TO DO: In the thread excerpt, which three vector operations does GCC have specific RTL codes for?

PAGE EXCERPT:
▼▼▼

On 03/06/24 9:28 pm, Ajit Agarwal wrote:
> Hello Richard:
> 
> On 03/06/24 8:24 pm, Richard Sandiford wrote:
>> Ajit Agarwal <aagarwa1@linux.ibm.com> writes:
>>> Hello Richard:
>>>
>>> On 03/06/24 7:47 pm, Richard Sandiford wrote:
>>>> Ajit Agarwal <aagarwa1@linux.ibm.com> writes:
>>>>> On 03/06/24 5:03 pm, Richard Sandiford wrote:
>>>>>> Ajit Agarwal <aagarwa1@linux.ibm.com> writes:
>>>>>>>> [...]
>>>>>>>> If it is intentional, what distinguishes things like vperm and xxinsertw
>>>>>>>> (and all other unspecs) from plain addition?
>>>>>>>>
>>>>>>>>   [(set (match_operand:VSX_F 0 "vsx_register_operand" "=wa")
>>>>>>>>         (plus:VSX_F (match_operand:VSX_F 1 "vsx_register_operand" "wa")
>>>>>>>> 		    (match_operand:VSX_F 2 "vsx_register_operand" "wa")))]
>>>>>>>>
>>>>>>>
>>>>>>> Plain addition are not supported currently.
>>>>>>> We have not seen many cases with plain addition and this patch
>>>>>>> will not accept plain addition.
>>>>>>>
>>>>>>>  
>>>>>>>> This is why the intention behind the patch is important.  As it stands,
>>>>>>>> it isn't clear what criteria the patch is using to distinguish "valid"
>>>>>>>> fuse candidates from "invalid" ones.
>>>>>>>>
>>>>>>>
>>>>>>> Intention behind this patch all variants of UNSPEC instructions are
>>>>>>> supported and uses without UNSPEC are not supported in this patch.
>>>>>>
>>>>>> But why make the distinction this way though?  UNSPEC is a very
>>>>>> GCC-specific concept.  Whether something is an UNSPEC or some other
>>>>>> RTL code depends largely on historical accident.  E.g. we have specific
>>>>>> codes for VEC_SELECT, VEC_MERGE, and VEC_DUPLICATE, but don't have one
>>>>>> for VEC_PERM (even for VEC_PERM_EXPR exists in gimple).
>>>>>>
>>>>>> It seems unlikely that GCC's choice about whether to represent something
>>>>>> as an UNSPEC or as another RTL code lines up neatly with the kind of
>>>>>> codegen decisions that a good assembly programmer would make.

▲▲▲

MATERIAL PROVIDED:
▼▼▼

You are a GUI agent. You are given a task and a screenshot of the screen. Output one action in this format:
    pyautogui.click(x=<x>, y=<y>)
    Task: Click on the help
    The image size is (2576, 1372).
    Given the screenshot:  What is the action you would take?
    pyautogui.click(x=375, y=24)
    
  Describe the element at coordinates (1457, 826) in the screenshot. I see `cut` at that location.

▲▲▲

SOLUTION BELOW: VEC_SELECT, VEC_MERGE, and VEC_DUPLICATE